Cardiorespiratory fitness can reduce risk of fatty liver
According to a new Finnish study, cardiorespiratory fitness is inversely related to risk of fatty liver. The research was conducted at the University of Turku, Finland, and shows that, despite the person's weight, achieving moderate cardio-respiratory fitness can protect from fatty liver.
In the national Cardiovascular Risk in Young Finns Study, researchers measured the cardiorespiratory fitness of 463 Finns with a cycle ergometer exercise test and determined fatty liver with an ultrasound. The participants were 30 to 47 years of age.

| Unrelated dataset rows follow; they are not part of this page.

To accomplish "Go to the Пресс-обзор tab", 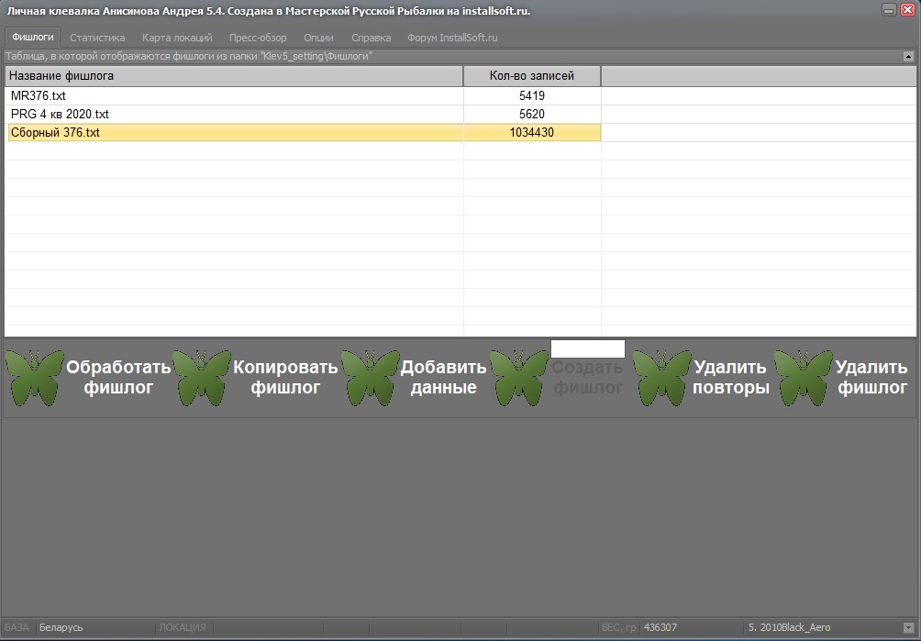I will [x=258, y=38].
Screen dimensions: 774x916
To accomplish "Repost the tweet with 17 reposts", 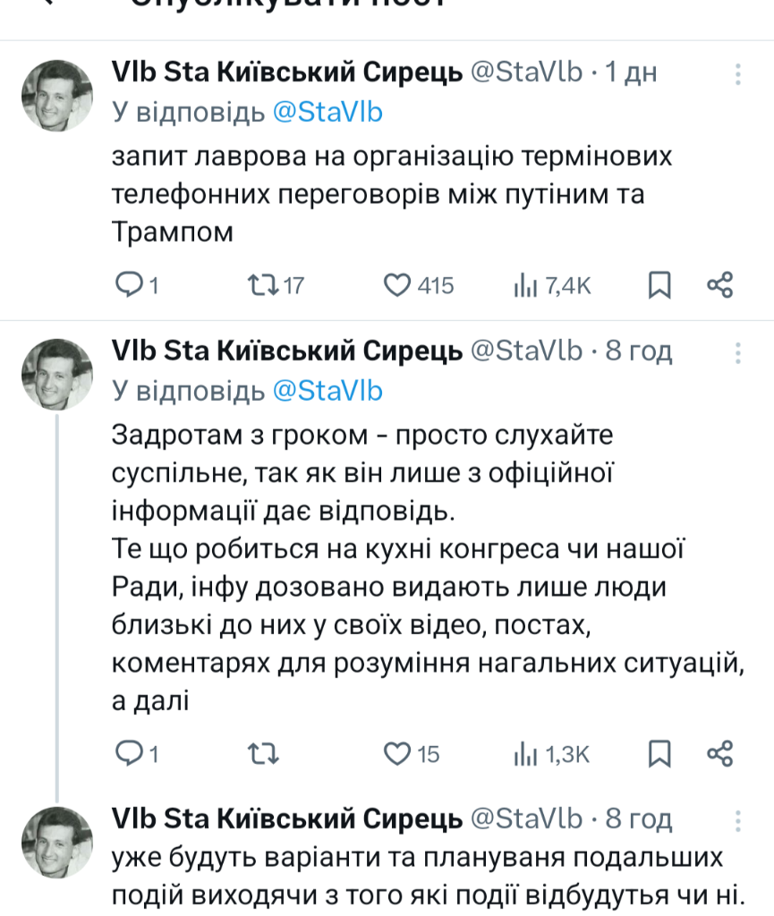I will (x=261, y=285).
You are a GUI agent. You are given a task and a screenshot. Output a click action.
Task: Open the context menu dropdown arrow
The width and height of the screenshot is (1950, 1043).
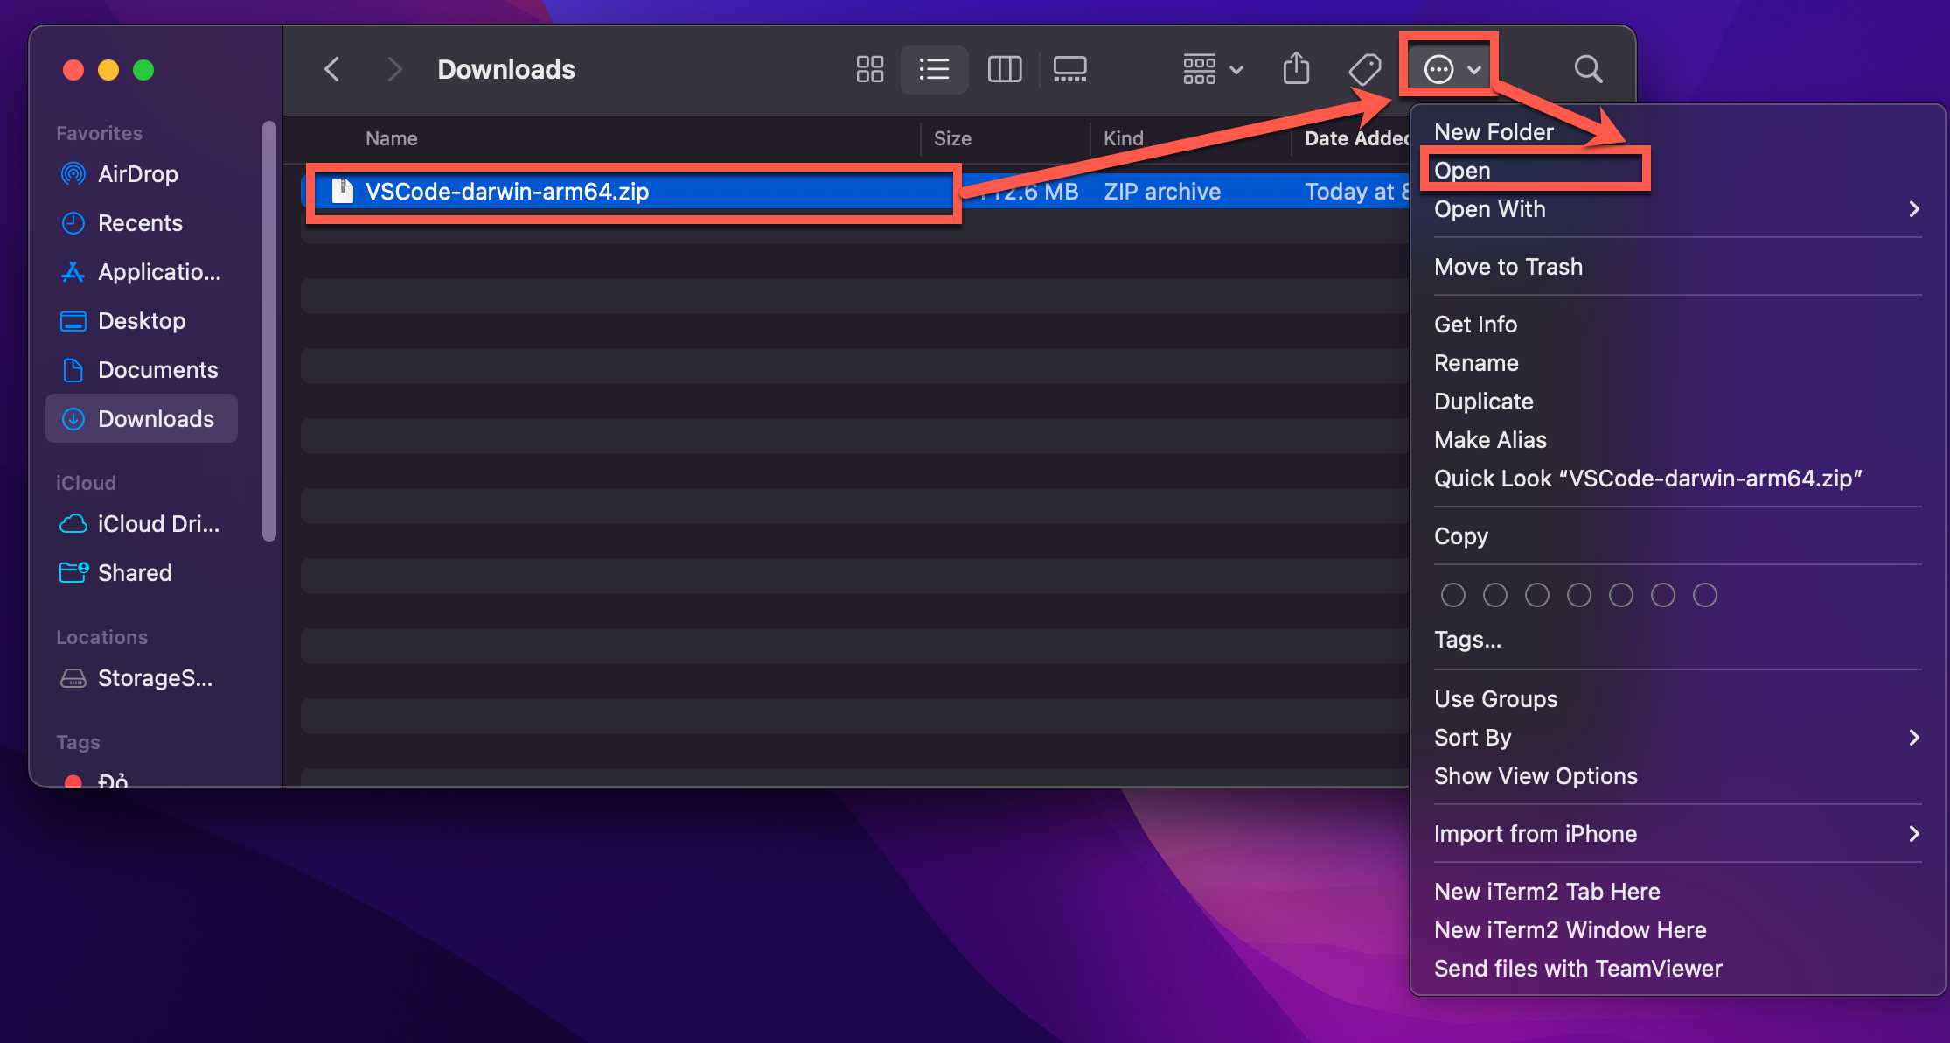point(1473,71)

"The study revealed that cardiorespiratory fitness is inversely related to the risk of fatty liver—despite physical activity, smoking, alcohol use, serum lipids, insulin, glucose, and C-reactive protein. Importantly, the same results could be seen in participants who were obese," says researcher Kristiina Pälve from Research Centre of Applied and Preventive Cardiovascular Medicine of the University of Turku.
The results are significant for public health; despite a person's weight, achieving a moderate level of cardiorespiratory fitness can prevent fatty liver. Fatty liver is a significant and expanding public health concern. It is related to several metabolic disturbances, increased risk of cardiovascular disease and type 2 diabetes.